Authorities have declined to comment on the numbers of people behind bars. Those picked up include local politicians, activists, business leaders and lawyers.
Around 20 per cent of landlines were working on Monday, an AFP reporter said. But mobile phones and the internet were still cut off.
Pakistan meanwhile said Indian fire across their de-facto border on Sunday killed two civilians and seriously injured a child, a day after New Delhi said Pakistani fire killed an Indian soldier.
On Sunday family members held a wake for timber trader Sidiq Khan, 62, who relatives said had died after suffocating from tear gas fired by security forces in Srinagar.
A senior government official told AFP that a man in his mid-60s had died, and that a post mortem “has not revealed any external or internal marks of injury”.
After some easing in previous days, authorities on Sunday reinforced heavy restrictions after eight people were injured during protests.
In a major breakthrough to identify rumour mongers bent upon creating trouble, Jammu and Kashmir and central intelligence agencies claim to have identified activists and sympathisers of mainstream political parties with separatist tendencies.
In a textbook case of politics making strange bedfellows, the intelligence agencies maintain that some mainstream political parties and separatists have found a common cause to work against the restoration of peace in the state.
“Rumours spread like wildfire in Jammu yesterday (Sunday) claiming that a communal flare-up had taken place in Surankote in Rajouri district,” a senior intelligence officer told IANS.
“The rumour was well orchestrated. It caused panic in Jammu where people mobbed petrol pumps and provision stores fearing an impending curfew.
“The administration had a tough time convincing people that the rumour was baseless.
“We have identified the activists and sympathisers of one mainstream political party in Jammu who were spreading these rumours,” the officer said.
The officer said those behind such rumours in the Kashmir Valley and the Jammu region belonged to three mainstream political parties whose top leadership had been taken into preventive custody since Article 370 of the Constitution was abrogated.
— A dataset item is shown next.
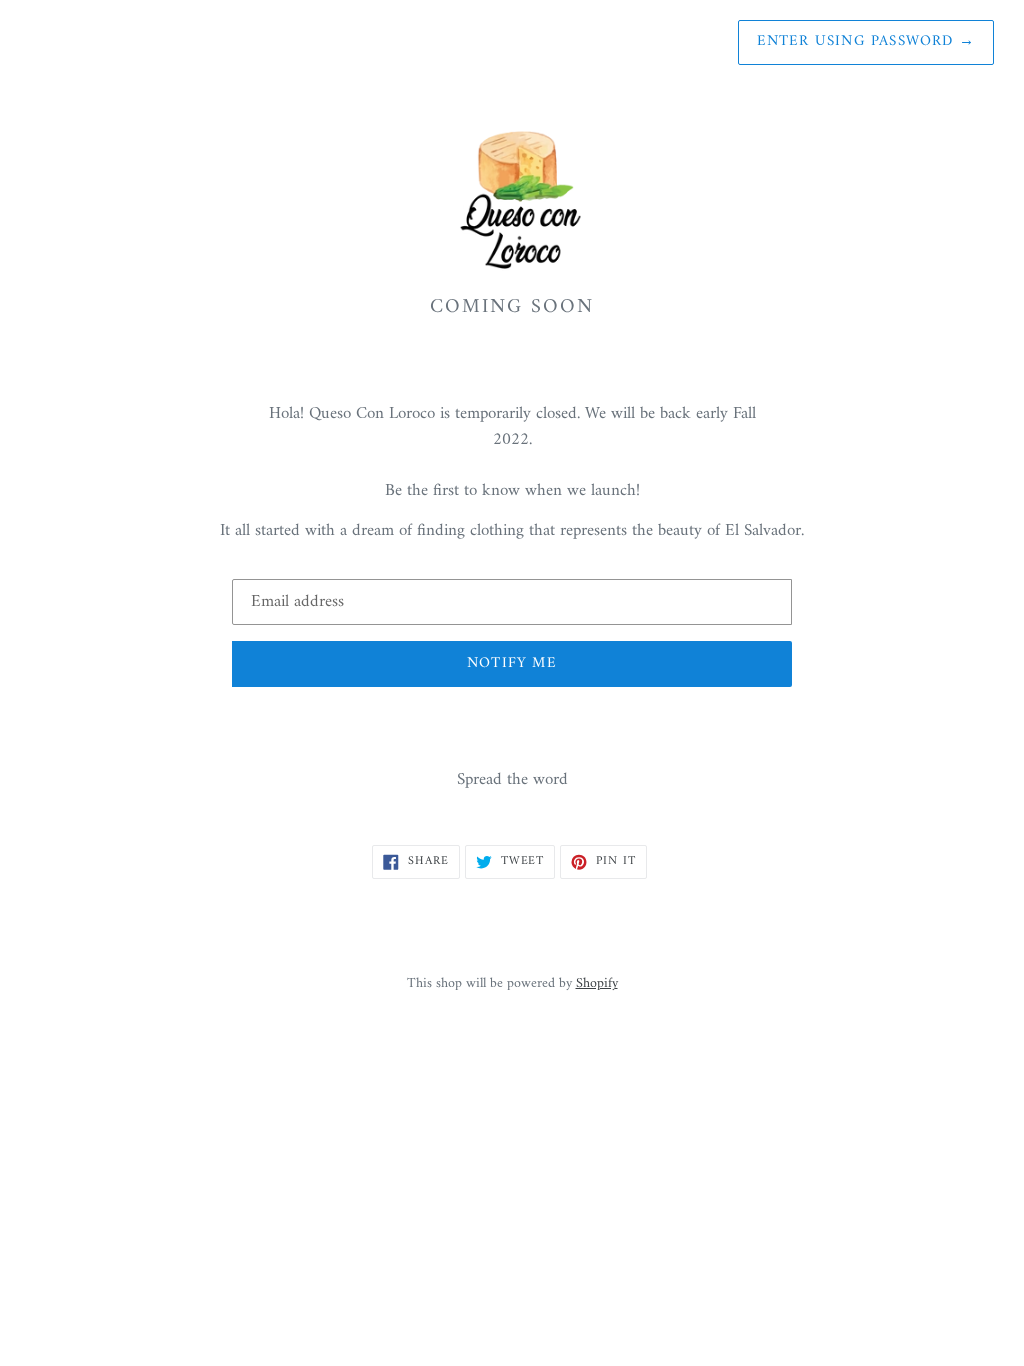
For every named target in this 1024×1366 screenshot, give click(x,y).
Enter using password (866, 41)
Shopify (597, 984)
“These activists and sympathisers have acted rather foolishly. They believed that we will be focused on separatists and they could create trouble on the sly.
“These elements have been identified and they will soon be isolated,” the officer said.
What seems to have unnerved the sympathisers of these political parties is that their predictions of hell breaking loose once the special status of Jammu and Kashmir was revoked had proved grossly misplaced.
“Such forces have realised that instead of being able to derive political mileage from the feared uncertainty, they are likely to become the victims of peace and prosperity that would follow Jammu and Kashmir’s complete integration with India,” said a BJP leader.